The big difference is that, with jury waivers, cases can still go to court. It’s just that it will be a judge, rather than a jury, who will be providing the resolution.
Jury-trial waivers are becoming an ever-more standard presence in loan agreements and in some employment agreements. In Wisconsin, they are often found in commercial-loan agreements.
Their increasing popularity is in part a result of their ability to help defendants avoid the high costs of jury trials. They also are relatively free of what some critics deem the drawbacks of arbitration: inconsistent decisions and higher filing costs.
Nor is arbitration always the time-saver that some lawyers believe it to be. Large commercial cases that go to arbitration have been known to take as long as those that stay in court.

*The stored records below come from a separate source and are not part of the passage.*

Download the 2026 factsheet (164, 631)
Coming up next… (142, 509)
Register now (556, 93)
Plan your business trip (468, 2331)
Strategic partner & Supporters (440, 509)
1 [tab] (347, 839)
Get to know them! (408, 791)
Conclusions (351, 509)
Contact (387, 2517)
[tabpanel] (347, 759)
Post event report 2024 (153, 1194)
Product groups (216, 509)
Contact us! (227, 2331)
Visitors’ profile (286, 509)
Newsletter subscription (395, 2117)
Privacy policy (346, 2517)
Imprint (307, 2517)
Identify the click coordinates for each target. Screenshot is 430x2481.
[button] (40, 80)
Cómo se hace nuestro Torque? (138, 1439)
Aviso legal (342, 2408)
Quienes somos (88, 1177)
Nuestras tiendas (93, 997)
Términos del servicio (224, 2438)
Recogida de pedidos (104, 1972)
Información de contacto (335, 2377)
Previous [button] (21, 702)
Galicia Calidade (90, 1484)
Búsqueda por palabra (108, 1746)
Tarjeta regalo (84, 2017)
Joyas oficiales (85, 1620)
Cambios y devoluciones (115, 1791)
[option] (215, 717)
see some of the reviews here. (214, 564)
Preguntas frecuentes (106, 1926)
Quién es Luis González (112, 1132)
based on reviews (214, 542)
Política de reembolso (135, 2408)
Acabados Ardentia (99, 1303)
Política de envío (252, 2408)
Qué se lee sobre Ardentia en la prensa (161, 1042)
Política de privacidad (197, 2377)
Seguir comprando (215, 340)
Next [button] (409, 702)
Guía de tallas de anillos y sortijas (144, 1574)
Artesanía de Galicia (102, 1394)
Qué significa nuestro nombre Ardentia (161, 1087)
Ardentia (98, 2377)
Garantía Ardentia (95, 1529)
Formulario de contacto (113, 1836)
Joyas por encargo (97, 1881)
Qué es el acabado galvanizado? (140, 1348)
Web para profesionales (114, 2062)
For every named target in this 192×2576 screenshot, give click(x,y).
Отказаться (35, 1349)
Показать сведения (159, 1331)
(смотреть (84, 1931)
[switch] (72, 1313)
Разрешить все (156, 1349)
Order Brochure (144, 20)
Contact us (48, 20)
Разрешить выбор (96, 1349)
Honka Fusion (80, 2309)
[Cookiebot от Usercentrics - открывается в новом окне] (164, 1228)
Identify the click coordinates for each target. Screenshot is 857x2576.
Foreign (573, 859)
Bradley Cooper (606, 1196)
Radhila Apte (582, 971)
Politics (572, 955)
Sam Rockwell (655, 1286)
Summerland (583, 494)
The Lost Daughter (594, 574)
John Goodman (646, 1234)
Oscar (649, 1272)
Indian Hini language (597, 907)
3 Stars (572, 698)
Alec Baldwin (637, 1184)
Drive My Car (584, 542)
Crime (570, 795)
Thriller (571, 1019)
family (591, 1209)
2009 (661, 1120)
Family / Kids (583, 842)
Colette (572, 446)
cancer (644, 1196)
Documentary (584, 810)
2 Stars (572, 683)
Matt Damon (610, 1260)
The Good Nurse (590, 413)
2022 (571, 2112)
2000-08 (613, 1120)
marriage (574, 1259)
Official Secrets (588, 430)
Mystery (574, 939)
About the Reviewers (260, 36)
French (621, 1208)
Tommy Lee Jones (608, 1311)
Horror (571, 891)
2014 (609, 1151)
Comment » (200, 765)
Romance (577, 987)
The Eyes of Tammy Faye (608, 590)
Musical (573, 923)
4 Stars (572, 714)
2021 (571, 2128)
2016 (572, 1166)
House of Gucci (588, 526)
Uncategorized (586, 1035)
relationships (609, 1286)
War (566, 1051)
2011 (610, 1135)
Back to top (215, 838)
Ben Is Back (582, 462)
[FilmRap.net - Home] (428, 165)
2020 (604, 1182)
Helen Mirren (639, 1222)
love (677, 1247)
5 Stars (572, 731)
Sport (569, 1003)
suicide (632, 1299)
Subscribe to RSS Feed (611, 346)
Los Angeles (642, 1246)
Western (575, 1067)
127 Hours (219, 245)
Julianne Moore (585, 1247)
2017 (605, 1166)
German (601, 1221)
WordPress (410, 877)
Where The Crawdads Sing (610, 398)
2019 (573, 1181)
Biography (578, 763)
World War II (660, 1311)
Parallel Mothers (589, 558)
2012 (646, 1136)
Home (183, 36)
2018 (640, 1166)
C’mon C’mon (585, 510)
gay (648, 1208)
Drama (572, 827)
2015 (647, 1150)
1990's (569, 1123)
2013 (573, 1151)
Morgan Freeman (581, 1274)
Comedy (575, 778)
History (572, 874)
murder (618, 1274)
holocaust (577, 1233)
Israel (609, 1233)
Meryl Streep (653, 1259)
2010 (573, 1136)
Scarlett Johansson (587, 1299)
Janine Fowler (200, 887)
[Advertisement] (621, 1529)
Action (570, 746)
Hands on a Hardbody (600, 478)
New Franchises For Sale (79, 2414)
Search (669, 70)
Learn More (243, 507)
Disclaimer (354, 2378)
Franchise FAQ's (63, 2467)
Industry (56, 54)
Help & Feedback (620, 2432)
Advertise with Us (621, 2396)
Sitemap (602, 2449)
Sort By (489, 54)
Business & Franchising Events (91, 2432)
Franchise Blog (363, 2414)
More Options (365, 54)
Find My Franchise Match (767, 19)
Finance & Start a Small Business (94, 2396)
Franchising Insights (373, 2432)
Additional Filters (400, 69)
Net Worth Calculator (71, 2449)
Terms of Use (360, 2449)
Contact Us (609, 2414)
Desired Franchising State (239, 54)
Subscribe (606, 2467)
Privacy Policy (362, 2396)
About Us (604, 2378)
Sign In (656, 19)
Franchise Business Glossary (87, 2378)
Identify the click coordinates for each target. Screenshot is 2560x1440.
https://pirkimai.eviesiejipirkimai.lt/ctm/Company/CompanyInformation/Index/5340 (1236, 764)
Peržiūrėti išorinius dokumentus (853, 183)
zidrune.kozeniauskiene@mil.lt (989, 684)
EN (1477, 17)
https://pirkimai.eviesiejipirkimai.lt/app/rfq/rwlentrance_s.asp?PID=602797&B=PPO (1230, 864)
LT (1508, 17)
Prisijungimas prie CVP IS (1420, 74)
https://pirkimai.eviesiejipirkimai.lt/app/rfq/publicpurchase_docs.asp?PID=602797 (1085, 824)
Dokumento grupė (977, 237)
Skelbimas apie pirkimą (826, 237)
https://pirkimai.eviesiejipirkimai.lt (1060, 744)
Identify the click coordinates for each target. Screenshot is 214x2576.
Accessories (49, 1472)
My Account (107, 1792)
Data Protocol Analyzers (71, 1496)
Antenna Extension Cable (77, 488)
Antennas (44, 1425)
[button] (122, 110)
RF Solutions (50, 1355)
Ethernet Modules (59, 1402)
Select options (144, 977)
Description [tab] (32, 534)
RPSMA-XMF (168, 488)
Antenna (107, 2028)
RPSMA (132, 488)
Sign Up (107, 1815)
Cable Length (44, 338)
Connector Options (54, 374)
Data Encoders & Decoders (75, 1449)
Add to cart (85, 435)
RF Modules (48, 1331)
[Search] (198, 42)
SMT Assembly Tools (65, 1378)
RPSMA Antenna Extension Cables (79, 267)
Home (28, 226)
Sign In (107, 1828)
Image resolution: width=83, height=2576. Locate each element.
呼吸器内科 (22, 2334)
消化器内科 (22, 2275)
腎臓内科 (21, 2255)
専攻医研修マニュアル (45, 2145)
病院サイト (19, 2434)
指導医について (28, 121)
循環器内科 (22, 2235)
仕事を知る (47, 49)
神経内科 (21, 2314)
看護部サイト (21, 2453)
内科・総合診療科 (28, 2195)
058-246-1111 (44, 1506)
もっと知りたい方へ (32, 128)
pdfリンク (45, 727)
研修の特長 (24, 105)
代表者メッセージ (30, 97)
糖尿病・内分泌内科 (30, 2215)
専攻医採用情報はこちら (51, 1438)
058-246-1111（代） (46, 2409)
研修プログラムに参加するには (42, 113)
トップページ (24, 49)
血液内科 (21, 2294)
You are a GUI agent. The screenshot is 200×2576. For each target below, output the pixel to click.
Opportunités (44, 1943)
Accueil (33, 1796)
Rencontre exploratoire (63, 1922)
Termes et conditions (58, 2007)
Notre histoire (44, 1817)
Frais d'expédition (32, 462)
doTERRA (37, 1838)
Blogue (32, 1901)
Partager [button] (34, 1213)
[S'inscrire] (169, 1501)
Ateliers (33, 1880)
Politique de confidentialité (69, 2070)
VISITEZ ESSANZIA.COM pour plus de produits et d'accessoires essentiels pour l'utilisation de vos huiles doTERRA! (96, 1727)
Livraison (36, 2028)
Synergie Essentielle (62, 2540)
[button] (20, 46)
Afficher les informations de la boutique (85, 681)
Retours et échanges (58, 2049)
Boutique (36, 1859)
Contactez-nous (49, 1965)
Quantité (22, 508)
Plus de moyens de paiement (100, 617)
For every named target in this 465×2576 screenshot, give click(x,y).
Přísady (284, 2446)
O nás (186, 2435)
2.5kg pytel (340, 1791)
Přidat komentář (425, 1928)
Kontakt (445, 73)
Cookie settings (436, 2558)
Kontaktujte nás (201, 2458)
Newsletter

Having become a subject of controversy, arbitration clauses have been heavily litigated in recent years. Jury-trial waivers, in contrast have had to stand up to relatively few challenges. Federal and state courts have generally found them to be enforceable as long as they are entered into knowingly and voluntarily.
This is not to say there are no outliers among states. Georgia and California courts have handed down decisions deeming all jury waivers invalid, while Texas courts have come to just the opposite conclusion.
The U.S. Supreme Court, for its part, has yet to take up a case questioning the validity of jury waivers. And no consensus has yet been reached over who has the burden of proving the agreements are enforceable.
Like the U.S. Supreme Court, Wisconsin’s high court has yet to weigh in on a case testing the validity of jury waivers. It will get its first chance to do so next year in a lawsuit filed in 2011 against Green Bay-based Associated Bank.
The suit, brought by Carol and Taft Parsons of Milwaukee, alleges that Associated Bank should be held liable for the actions of a loan officer who had helped them borrow money in 2003 and 2004 for a redevelopment project they wanted to pursue in their neighborhood, near Hampton Avenue and 46th Street.
“We thought, why not build something here?” Taft Parsons said.
But their plans proved easier to talk about than carry out. The Parsons soon found that little progress was being made even though they had paid out most of the money they had borrowed to their contractor.
They later learned that their contractor, Central City Construction, owed thousands of dollars to the IRS. The bank demanded repayment, and the Parsons declared bankruptcy to prevent the loss of their home.
The Parsons sued in 2011 in an attempt at recovering the money they had spent trying to keep their home. Three years passed, and a date for a jury trial was set. Only then did Associated Bank note that the paperwork Taft Parsons had signed to get his construction loan had contained a document waiving his right to appear before a jury.
Despite the passage of so much time, Milwaukee County Circuit Court Judge Jeffrey Conen later upheld the waiver, finding that Taft Parsons had acted in a knowing and voluntary manner when he signed it.
The District 1 Court of Appeals was of a different mind, though. The three-judge panel ruled in May that Associated Bank’s three-year delay in raising its objection had been too long. The judges also found that the bank had failed to show any evidence that the Parsons had willingly or voluntarily agreed to waive their right to go before a jury.
Rollie Hanson, a Milwaukee consumer lawyer at the Law Office of Rollie R. Hanson, said the appeals court’s decision was a welcome departure from a fairly recent series of disappointing U.S. Supreme Court cases.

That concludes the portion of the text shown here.